**Set problem**
Copy the items below word for word, from the line with "Image resolution: width=1288" up to and including the last line of the items. Leave the pictures out of your copy.

_ _ _ _ _ _ _

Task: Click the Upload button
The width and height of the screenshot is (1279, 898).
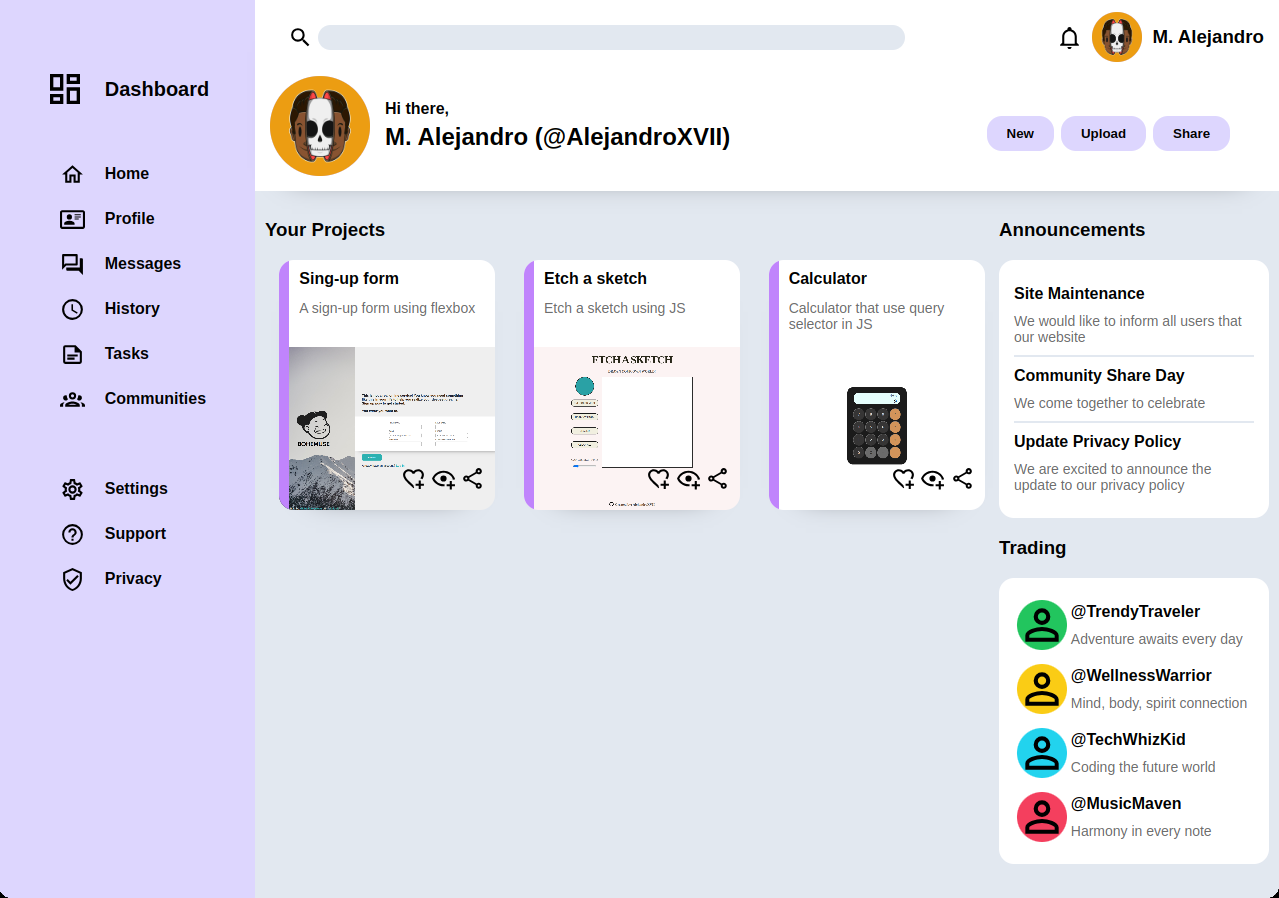Action: pyautogui.click(x=1103, y=134)
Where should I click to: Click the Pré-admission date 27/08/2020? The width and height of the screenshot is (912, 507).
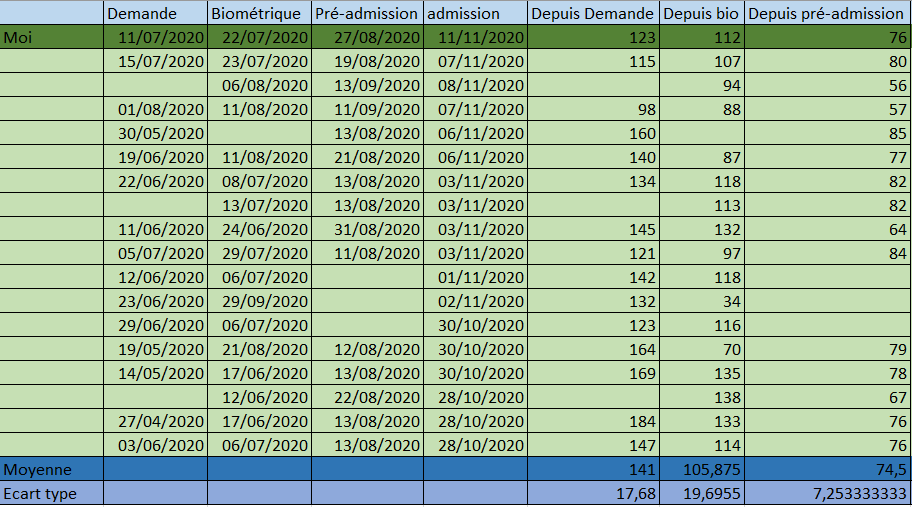tap(367, 37)
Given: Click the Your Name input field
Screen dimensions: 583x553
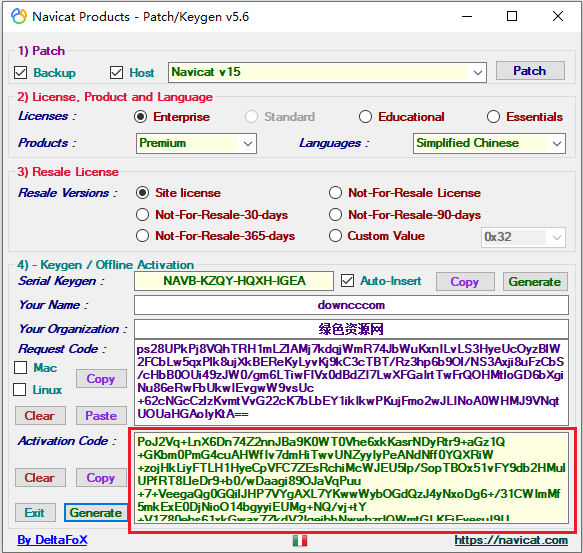Looking at the screenshot, I should pyautogui.click(x=351, y=305).
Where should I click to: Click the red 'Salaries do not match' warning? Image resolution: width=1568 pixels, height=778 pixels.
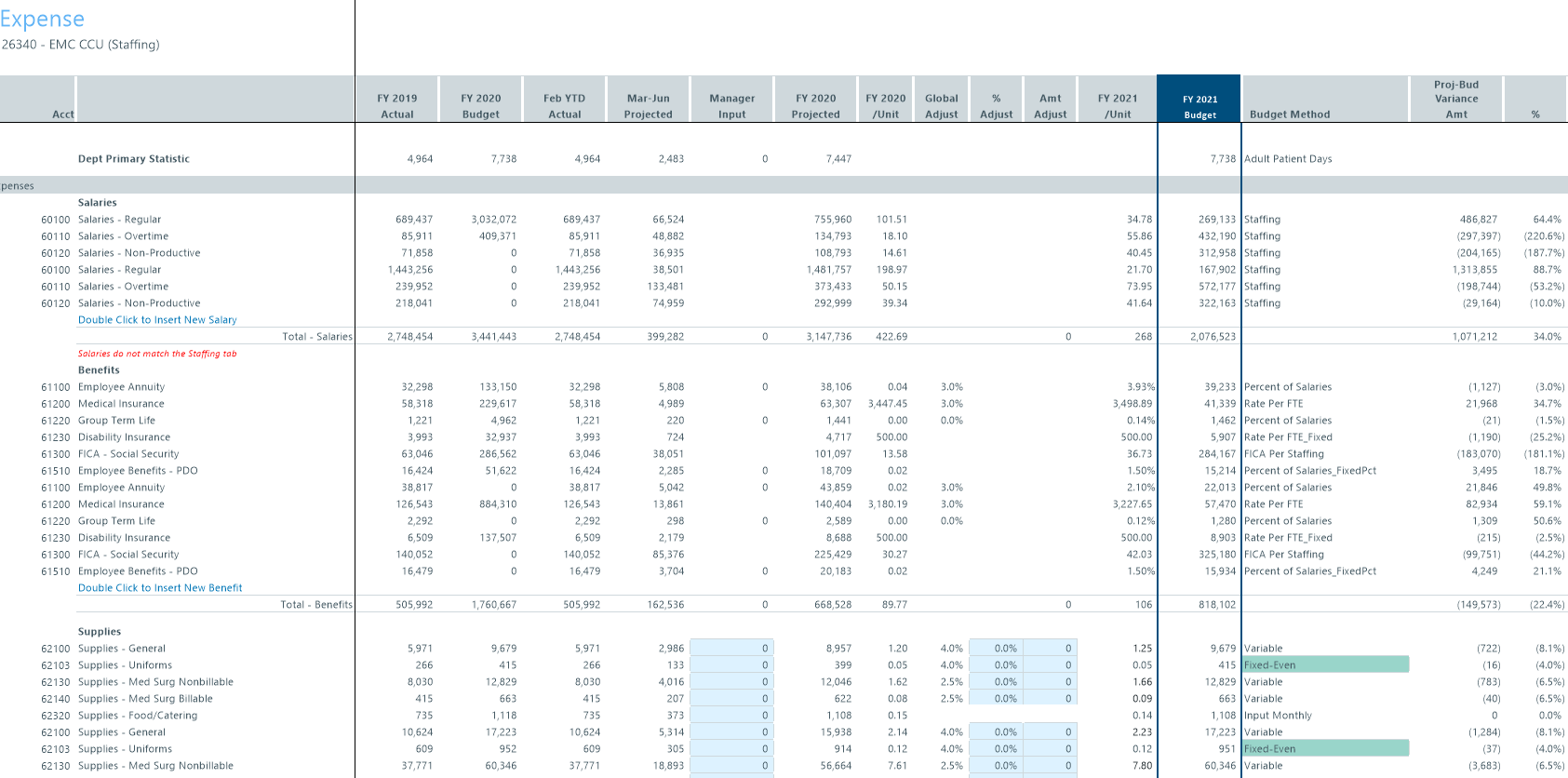[x=157, y=354]
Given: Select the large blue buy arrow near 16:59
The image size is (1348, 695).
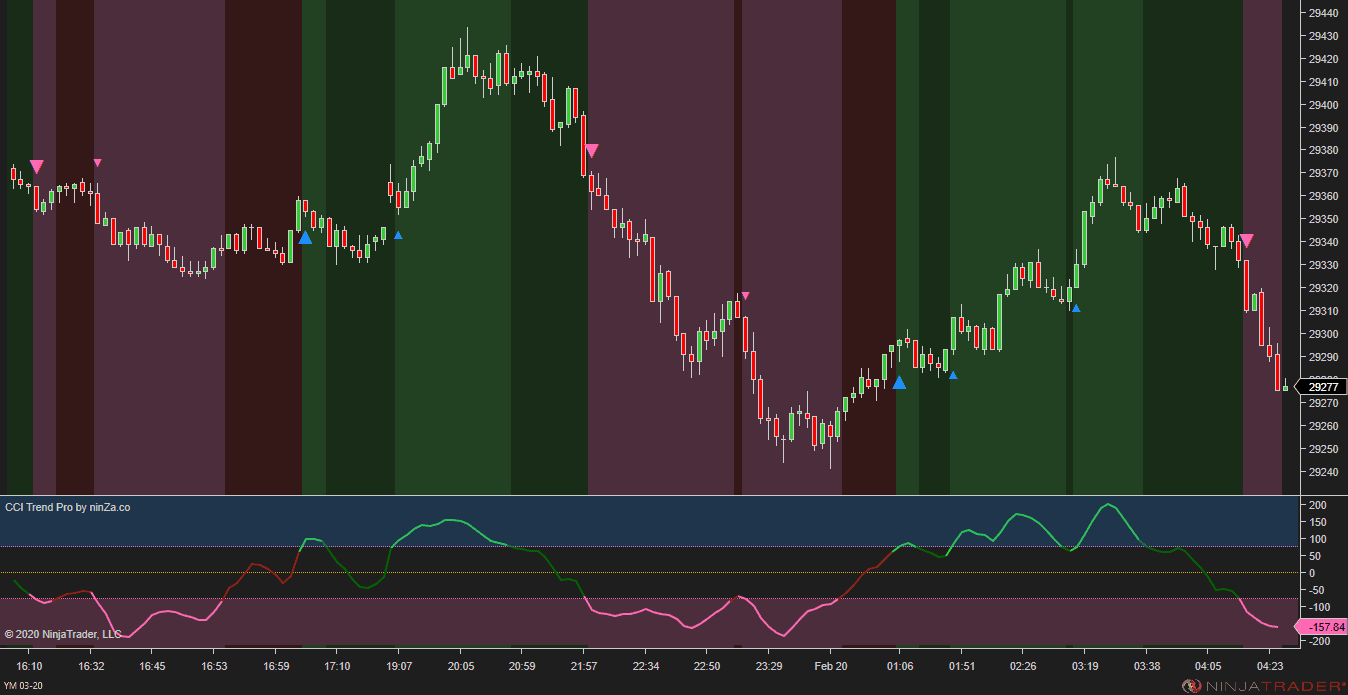Looking at the screenshot, I should [x=305, y=237].
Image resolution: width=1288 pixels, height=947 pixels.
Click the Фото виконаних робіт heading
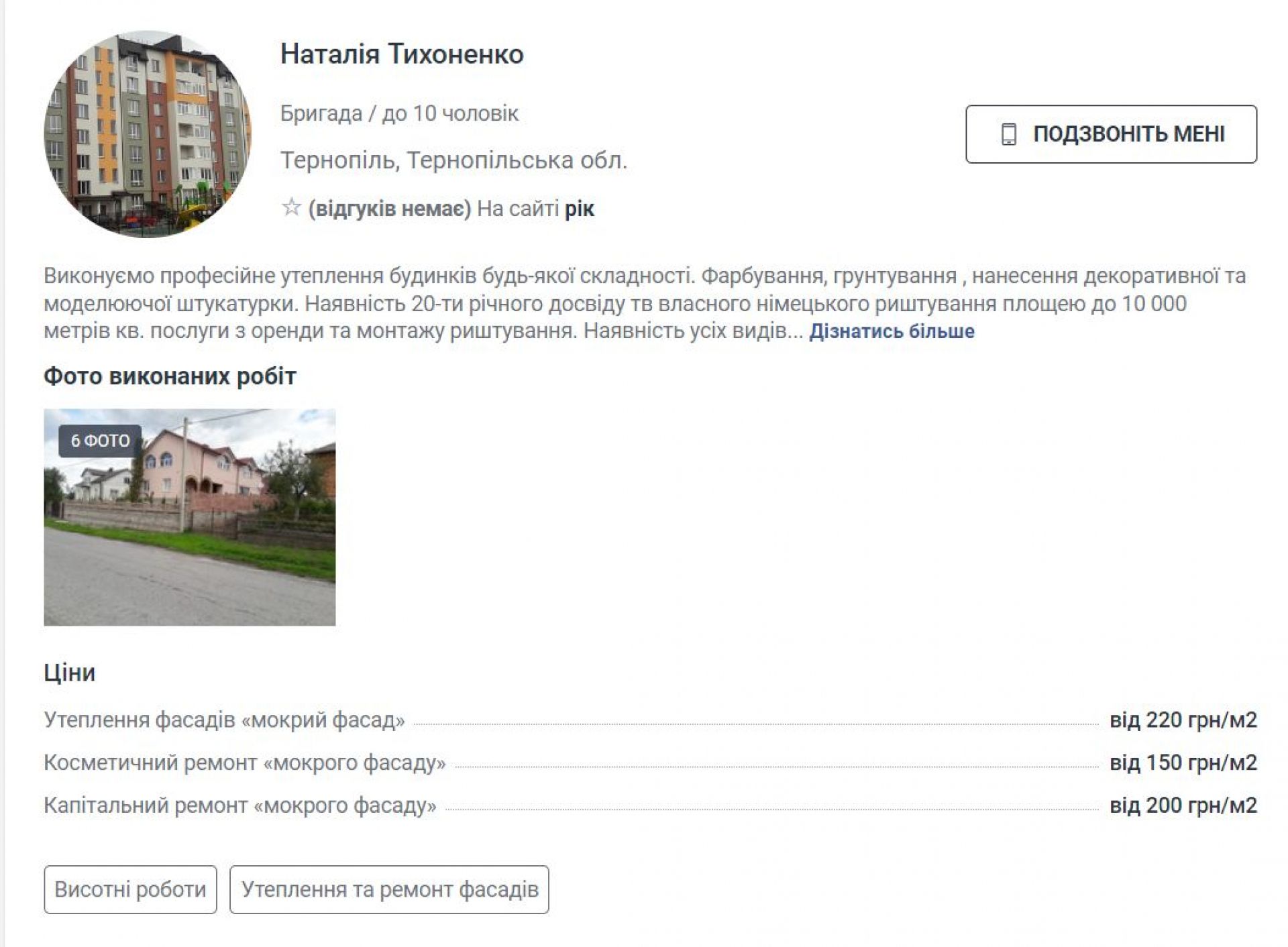pyautogui.click(x=170, y=376)
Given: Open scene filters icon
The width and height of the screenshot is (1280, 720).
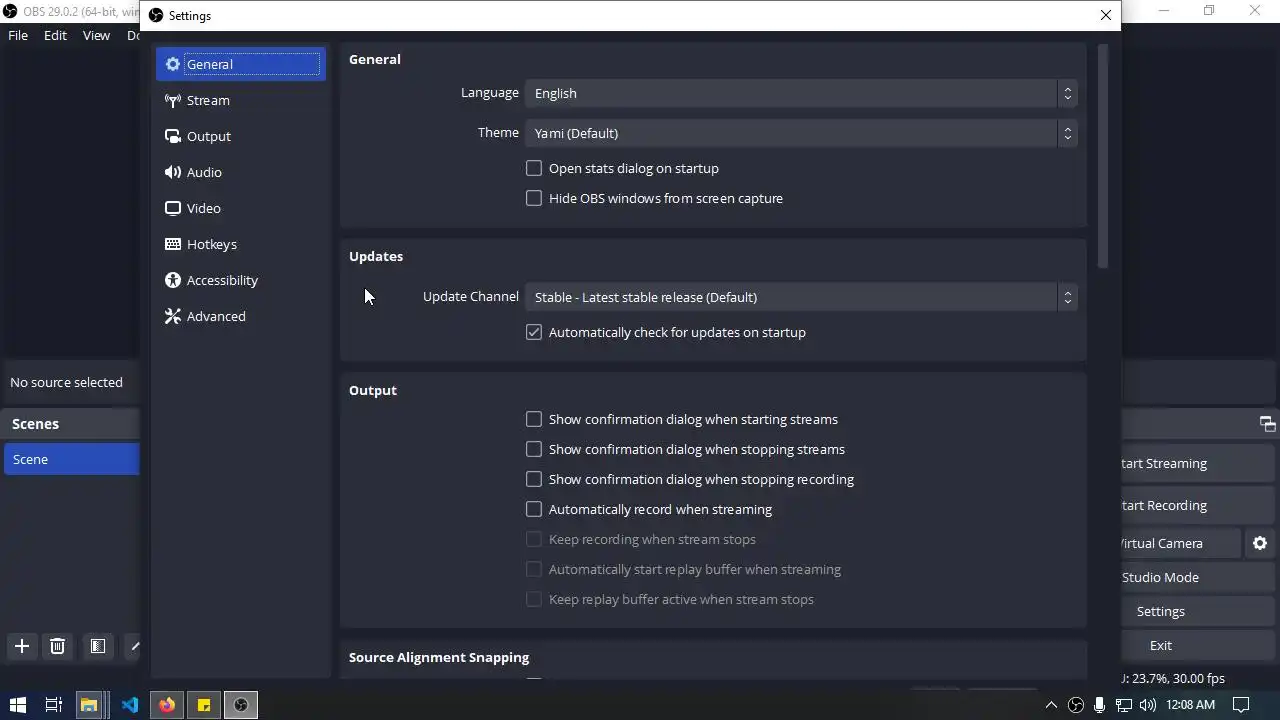Looking at the screenshot, I should click(98, 646).
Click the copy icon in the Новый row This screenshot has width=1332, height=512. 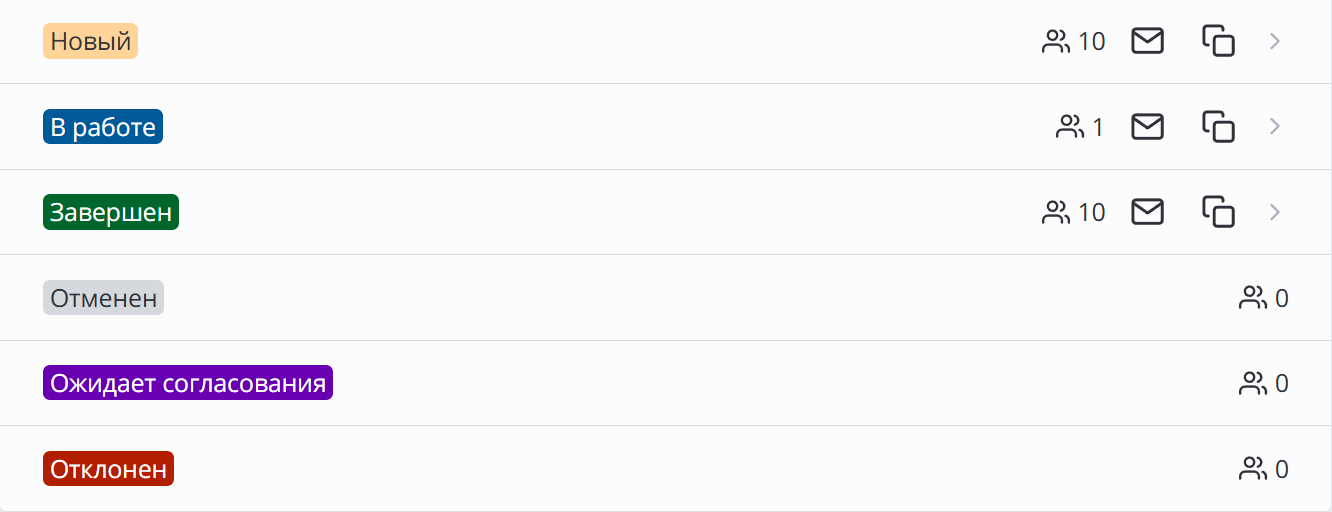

_ _ _ _ _ _ _

**Written answer**
Image resolution: width=1288 pixels, height=947 pixels.
Click the Фото виконаних робіт heading
pyautogui.click(x=170, y=376)
Given: Open scene filters icon
The width and height of the screenshot is (1280, 720).
Looking at the screenshot, I should click(98, 646).
Click the copy icon in the Новый row This screenshot has width=1332, height=512. 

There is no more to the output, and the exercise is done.